> [What is required] Report all lines of the records that contain "Baptist".

> [Record extracts]
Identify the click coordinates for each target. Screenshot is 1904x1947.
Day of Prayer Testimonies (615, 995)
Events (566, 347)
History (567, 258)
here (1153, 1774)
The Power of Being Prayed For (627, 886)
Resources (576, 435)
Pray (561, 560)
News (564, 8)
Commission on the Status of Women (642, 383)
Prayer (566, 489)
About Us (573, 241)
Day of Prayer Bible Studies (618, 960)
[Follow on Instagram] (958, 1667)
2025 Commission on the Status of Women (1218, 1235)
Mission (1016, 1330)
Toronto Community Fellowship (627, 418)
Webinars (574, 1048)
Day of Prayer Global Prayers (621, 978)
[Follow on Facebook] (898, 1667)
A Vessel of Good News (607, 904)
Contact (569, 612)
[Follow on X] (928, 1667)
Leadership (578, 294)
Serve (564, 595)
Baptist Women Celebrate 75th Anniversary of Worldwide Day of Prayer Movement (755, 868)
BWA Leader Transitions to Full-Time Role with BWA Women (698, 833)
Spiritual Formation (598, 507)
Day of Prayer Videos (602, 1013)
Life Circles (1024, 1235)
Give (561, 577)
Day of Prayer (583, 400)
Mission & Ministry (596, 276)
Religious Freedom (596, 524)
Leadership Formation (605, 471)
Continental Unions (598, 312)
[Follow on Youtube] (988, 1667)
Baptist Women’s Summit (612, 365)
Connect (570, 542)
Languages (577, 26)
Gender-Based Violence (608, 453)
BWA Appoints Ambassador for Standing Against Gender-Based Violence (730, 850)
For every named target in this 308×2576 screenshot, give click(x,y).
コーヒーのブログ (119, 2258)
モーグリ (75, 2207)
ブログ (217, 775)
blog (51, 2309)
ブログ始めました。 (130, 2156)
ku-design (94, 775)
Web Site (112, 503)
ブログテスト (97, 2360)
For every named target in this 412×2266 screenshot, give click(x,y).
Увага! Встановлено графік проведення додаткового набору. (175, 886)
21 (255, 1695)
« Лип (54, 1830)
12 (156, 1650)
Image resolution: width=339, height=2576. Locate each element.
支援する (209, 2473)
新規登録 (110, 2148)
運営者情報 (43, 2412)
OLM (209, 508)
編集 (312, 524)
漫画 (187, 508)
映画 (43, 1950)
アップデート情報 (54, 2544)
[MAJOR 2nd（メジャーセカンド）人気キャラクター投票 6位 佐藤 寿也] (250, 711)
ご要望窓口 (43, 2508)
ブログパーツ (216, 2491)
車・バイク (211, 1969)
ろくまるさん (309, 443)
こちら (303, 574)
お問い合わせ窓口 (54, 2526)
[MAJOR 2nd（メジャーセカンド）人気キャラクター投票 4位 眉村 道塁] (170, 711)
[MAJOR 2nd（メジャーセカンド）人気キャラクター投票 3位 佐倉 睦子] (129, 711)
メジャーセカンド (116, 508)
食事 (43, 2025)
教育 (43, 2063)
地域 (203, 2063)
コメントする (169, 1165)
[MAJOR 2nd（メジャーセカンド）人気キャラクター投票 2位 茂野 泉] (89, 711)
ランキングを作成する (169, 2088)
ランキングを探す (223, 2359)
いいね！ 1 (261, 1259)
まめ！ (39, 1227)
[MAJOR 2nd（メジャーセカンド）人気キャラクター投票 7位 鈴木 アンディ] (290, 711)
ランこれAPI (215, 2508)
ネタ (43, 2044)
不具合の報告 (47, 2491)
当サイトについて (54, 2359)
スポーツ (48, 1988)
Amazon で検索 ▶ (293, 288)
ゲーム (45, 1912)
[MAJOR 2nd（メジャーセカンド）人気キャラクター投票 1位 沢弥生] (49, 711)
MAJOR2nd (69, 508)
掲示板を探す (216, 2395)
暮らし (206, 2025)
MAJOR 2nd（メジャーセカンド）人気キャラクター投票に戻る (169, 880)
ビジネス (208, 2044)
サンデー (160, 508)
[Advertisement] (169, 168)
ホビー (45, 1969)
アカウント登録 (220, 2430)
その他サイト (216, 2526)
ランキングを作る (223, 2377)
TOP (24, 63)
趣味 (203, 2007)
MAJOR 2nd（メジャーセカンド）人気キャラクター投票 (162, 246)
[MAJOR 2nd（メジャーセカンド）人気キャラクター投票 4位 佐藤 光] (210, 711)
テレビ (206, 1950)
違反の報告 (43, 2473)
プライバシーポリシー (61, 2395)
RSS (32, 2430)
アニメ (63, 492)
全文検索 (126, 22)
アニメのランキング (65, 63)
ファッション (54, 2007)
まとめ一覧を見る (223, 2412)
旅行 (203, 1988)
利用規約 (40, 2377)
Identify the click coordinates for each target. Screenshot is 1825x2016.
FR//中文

> [Solution]
Baptist Women Celebrate 75th Anniversary of Worldwide Day of Prayer Movement (755, 868)
Baptist Women’s Summit (612, 365)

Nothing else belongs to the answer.